Segment Start: Records supplied
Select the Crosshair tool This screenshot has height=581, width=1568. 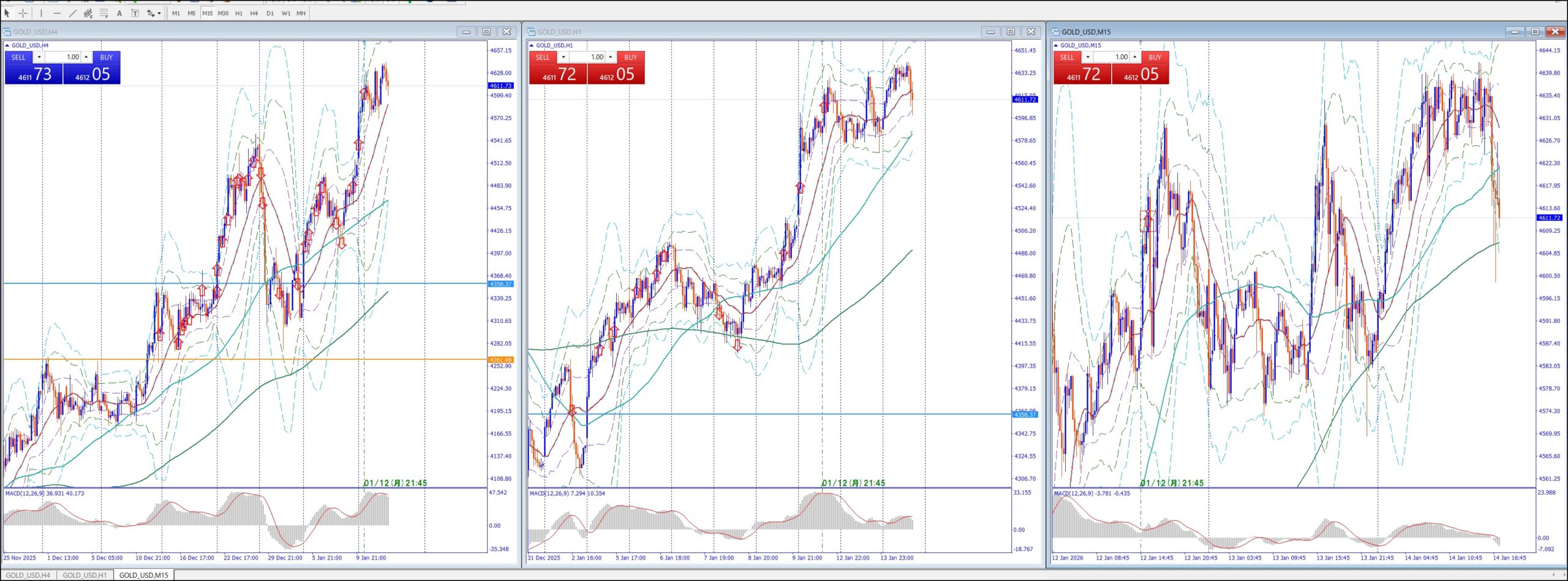(x=23, y=13)
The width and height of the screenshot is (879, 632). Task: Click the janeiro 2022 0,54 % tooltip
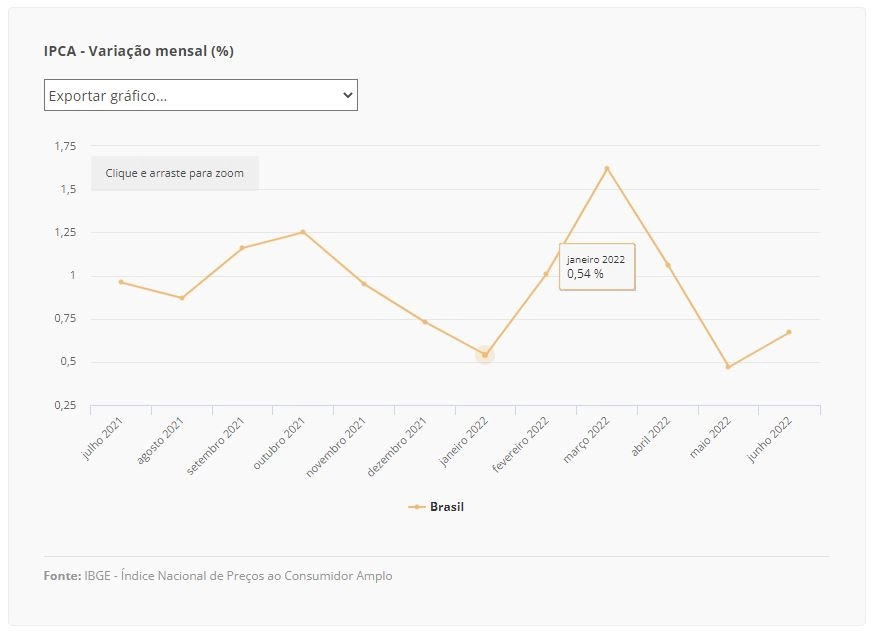(597, 267)
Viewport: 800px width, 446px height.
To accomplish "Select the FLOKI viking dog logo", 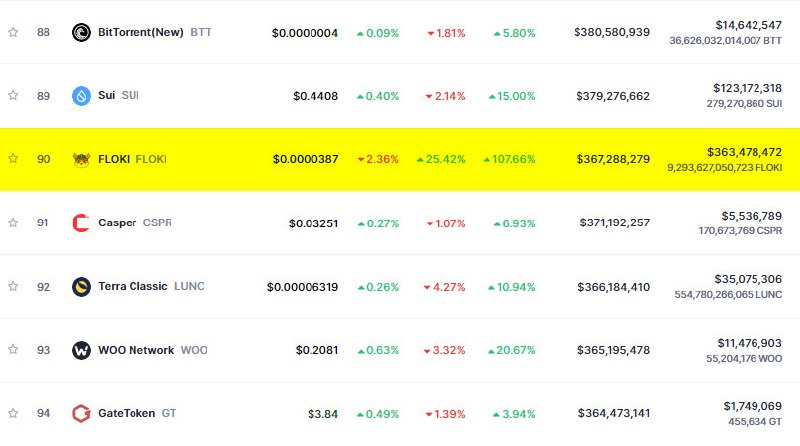I will (81, 160).
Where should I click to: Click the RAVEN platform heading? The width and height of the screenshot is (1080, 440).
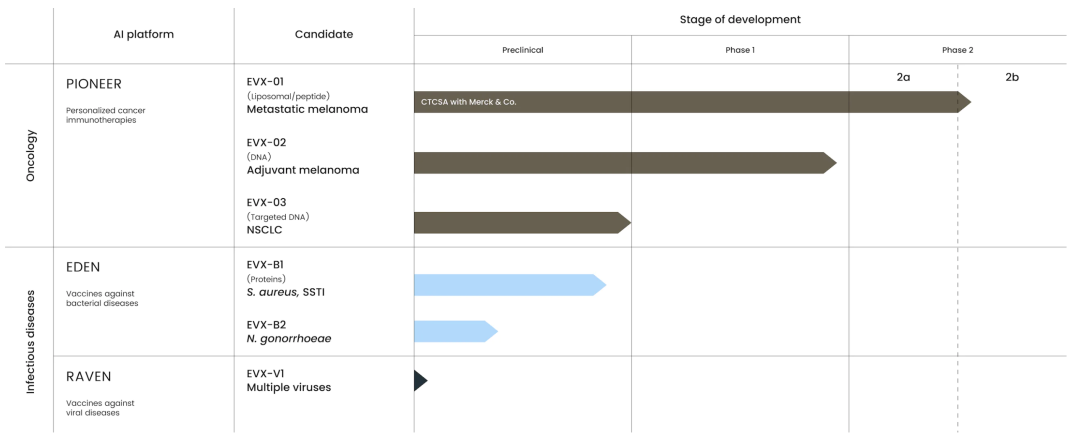point(88,376)
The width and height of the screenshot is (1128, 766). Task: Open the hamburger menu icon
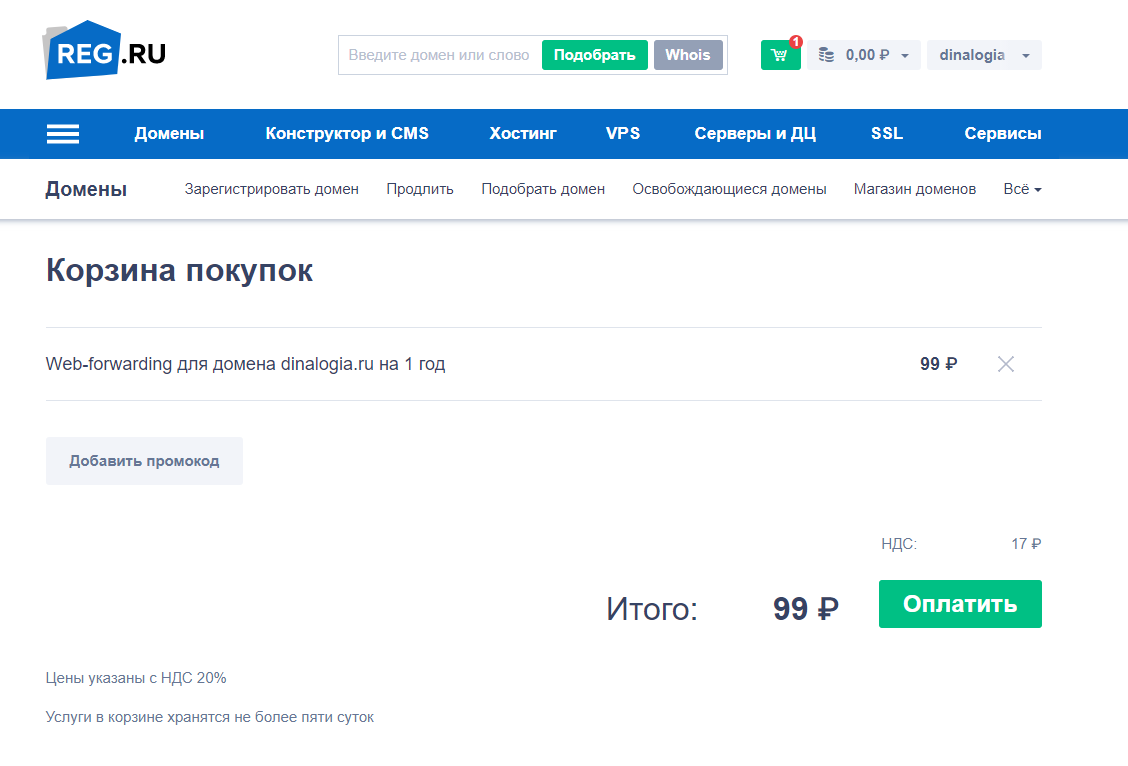coord(63,134)
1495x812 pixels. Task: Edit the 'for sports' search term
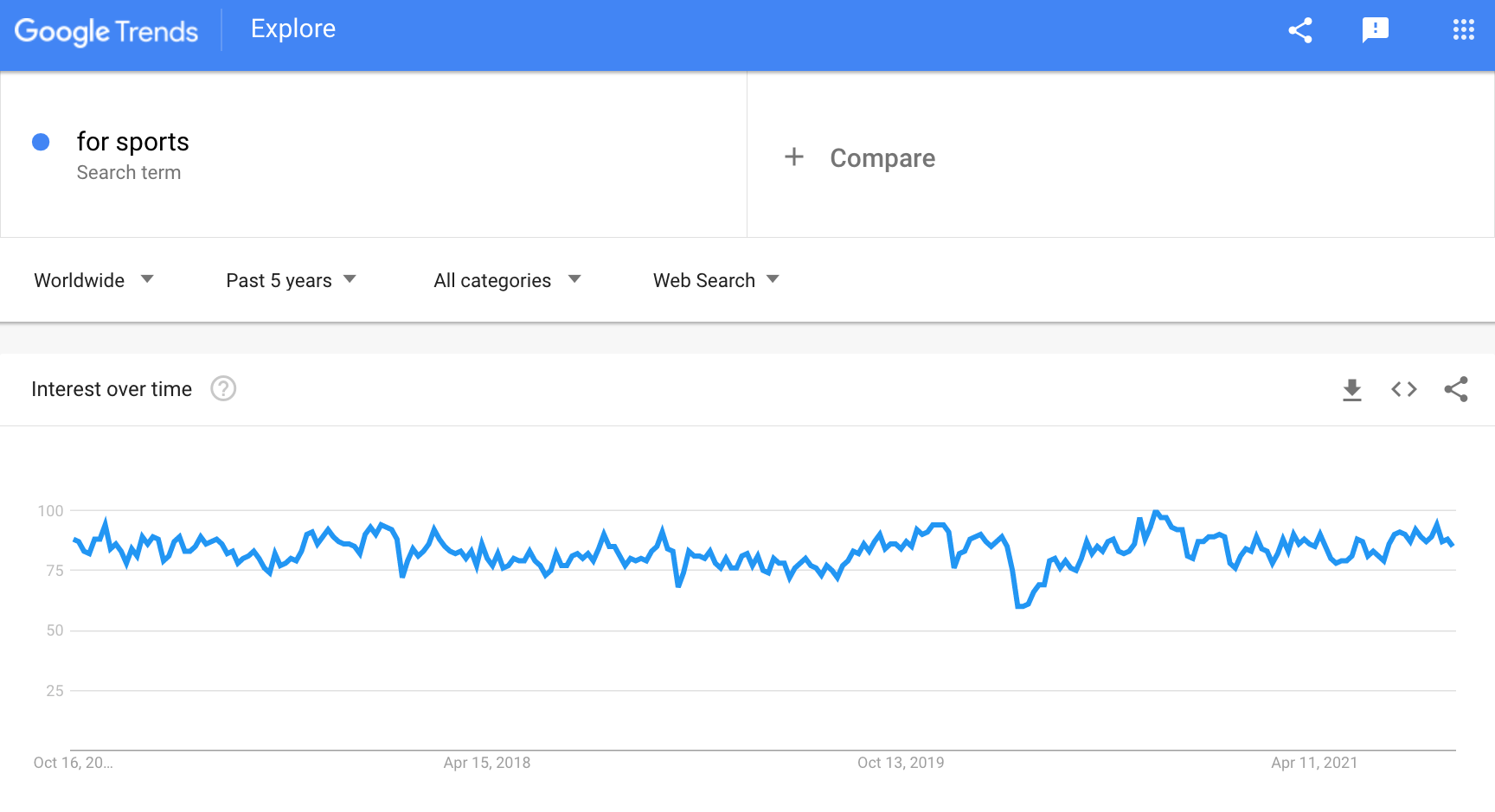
Segment End: Records supplied
Directions:
Please reproduce the lines exactly from the one containing "The width and height of the screenshot is (1128, 766)." through the last line of the data above, and keep the pictures out.

Your response:
The width and height of the screenshot is (1128, 766). Task: Open the hamburger menu icon
coord(63,134)
1495x812 pixels. Task: Edit the 'for sports' search term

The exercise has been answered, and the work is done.